Is there maybe an overview somewhere, to see what steps of DP-SGD happens on the GPU and what happens on the CPU?

Best regards and thanks in advance!

pstock · October 5, 2022, 3:09pm

Hey FMorsbach,

Thanks for your interest and your detailed question. Higher CPU utilization would be expected when subclassing PyTorch dataloader, however I’m unable to gauge whether the numbers your report are in line with what to expect.

I would have two follow-up questions:

What about utilization if you still use the private dataloader but you disable Poisson sampling?
What about increasing/diminishing the number of workers (and what’s your current number of workers)?

Pierre

FMorsbach · October 7, 2022, 11:49am

Hi,

thanks for your reply!

One additional behavior I noticed (not sure if relevant), without any modification to the MNIST example, it spawns one thread per CPU core and fully utilizes all of them. This leads on a 64C128T CPU (7702P) to 6400% CPU usage with 64 threads, on a 10C20T (9900X) to 1000% with 10 threads.

But here are some numbers regarding your questions:

Non-Private Dataloader + num_workers=0 → 6400% CPU, ~60 it/s
Non-Private Dataloader + num_workers=1 → 200% CPU, ~105 it/s
Non-Private Dataloader + num_workers=5 → 250% CPU, ~105 it/s
Private Dataloader + num_workers=0 + poisson_sampling=True → 6400% CPU, ~55 it/s
Private Dataloader + num_workers=0 + poisson_sampling=False → 6400% CPU, ~60 it/s
Private Dataloader + num_workers=1 + poisson_sampling=True → 6400% CPU, ~105 it/s
Private Dataloader + num_workers=1 + poisson_sampling=False → 200% CPU, ~105 it/s
Private Dataloader + num_workers=5 + poisson_sampling=True → 6400% CPU, ~105 it/s
Private Dataloader + num_workers=5 + poisson_sampling=False → 250% CPU, ~105 it/s

From this, it seems like the poisson sampling is actually the major CPU hawk here. For further analysis I used 1 worker and poisson sampling as a baseline but limited the process to 1 CPU thread and still achieved ~75 it/s (so still ~75% of the performance). So apparently there is a benefit in allocating more CPU threads. With 8 CPU threads it already reached ~95/100 it/s. So to me it seems like it does scale with more threads, but not very good.

If I do not limit the CPU threads per process and start 4 trainings at the same time (so spawning 64*4 threads) each with a dedicated 3090, the it/s drops to 35/40 for each training. So there is also a problem when scaling to more than two GPUs per system (maybe per socket? I don’t have a dual socket system at hand for testing).
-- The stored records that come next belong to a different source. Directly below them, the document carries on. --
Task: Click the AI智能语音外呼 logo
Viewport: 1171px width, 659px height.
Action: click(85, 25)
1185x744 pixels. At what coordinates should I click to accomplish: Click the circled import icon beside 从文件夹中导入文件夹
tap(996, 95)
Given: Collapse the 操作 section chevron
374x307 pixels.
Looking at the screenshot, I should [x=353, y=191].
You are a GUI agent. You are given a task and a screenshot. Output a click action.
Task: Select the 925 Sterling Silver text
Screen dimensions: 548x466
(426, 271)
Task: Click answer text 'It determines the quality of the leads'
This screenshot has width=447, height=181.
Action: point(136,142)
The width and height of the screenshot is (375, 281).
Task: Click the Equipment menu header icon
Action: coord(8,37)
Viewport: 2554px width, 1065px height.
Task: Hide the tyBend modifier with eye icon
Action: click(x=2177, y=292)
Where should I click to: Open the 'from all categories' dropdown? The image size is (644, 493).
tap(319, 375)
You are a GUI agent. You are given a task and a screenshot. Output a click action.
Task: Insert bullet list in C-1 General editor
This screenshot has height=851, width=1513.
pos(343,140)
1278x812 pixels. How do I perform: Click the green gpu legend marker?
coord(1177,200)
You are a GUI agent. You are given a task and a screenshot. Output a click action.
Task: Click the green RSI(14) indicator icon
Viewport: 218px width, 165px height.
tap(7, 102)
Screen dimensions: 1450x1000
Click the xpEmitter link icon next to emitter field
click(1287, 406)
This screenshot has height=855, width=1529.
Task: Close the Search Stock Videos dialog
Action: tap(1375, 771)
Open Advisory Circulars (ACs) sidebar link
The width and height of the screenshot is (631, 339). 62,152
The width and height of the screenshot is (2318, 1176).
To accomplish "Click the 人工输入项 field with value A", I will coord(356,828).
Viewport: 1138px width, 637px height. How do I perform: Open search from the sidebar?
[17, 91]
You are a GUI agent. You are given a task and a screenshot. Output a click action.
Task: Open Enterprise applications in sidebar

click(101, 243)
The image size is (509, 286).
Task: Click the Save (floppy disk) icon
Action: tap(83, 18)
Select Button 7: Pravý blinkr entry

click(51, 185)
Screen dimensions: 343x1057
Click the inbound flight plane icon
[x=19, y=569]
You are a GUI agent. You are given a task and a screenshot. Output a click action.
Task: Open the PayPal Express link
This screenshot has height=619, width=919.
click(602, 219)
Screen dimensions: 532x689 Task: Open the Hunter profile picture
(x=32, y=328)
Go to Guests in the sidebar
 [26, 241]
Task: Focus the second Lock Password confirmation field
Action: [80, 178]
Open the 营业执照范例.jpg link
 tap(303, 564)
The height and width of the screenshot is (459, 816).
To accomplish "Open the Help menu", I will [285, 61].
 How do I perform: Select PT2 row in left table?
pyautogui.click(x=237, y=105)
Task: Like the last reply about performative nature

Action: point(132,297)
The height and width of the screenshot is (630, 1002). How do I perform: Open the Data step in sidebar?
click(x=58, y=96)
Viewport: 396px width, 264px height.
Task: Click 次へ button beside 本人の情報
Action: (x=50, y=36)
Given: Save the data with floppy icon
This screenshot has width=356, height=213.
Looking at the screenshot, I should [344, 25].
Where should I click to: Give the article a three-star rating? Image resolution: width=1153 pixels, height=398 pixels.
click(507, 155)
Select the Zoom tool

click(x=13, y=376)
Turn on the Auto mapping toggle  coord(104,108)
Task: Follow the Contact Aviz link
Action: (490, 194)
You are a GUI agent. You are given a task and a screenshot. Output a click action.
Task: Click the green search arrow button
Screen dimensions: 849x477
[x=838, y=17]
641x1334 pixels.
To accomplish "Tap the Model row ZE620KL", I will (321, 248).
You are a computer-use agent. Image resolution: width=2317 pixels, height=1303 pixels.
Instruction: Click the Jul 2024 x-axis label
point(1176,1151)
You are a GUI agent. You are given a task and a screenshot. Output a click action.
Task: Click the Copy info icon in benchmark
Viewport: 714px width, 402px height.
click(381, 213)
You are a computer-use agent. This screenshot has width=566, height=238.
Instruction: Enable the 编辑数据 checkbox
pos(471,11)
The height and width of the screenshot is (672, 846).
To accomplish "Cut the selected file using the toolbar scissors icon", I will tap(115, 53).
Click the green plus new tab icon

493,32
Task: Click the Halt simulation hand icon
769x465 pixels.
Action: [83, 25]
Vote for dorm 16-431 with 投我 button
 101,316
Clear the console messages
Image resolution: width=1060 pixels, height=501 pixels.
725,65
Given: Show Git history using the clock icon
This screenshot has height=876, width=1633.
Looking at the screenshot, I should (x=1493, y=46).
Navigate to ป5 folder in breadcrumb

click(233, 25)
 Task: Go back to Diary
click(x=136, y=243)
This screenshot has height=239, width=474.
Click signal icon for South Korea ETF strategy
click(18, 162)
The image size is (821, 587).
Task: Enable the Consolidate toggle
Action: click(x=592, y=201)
But in conclusion, I am still wondering how the number of threads for the poisson sampling is determined and if this much CPU is actually necessary or whether we could optimize this?

Best regards,
Felix

pstock · November 8, 2022, 9:30am

Hey Felix,

Thanks a ton for all the detailed measurements. From your analysis it clearly appears that poisson sampling is the bottleneck, independently of the number of workers.

After some digging, I think this may come from our implementation of UniformWithReplacementSampler. I think with secure_rng option on it should indeed be slow, did you activate this flag? Otherwise, the overhead still seems high to me.

Regarding scaling to more GPUs/threads, did you try out DistributedUniformWithReplacementSampler?

Hope this helps,
Pierre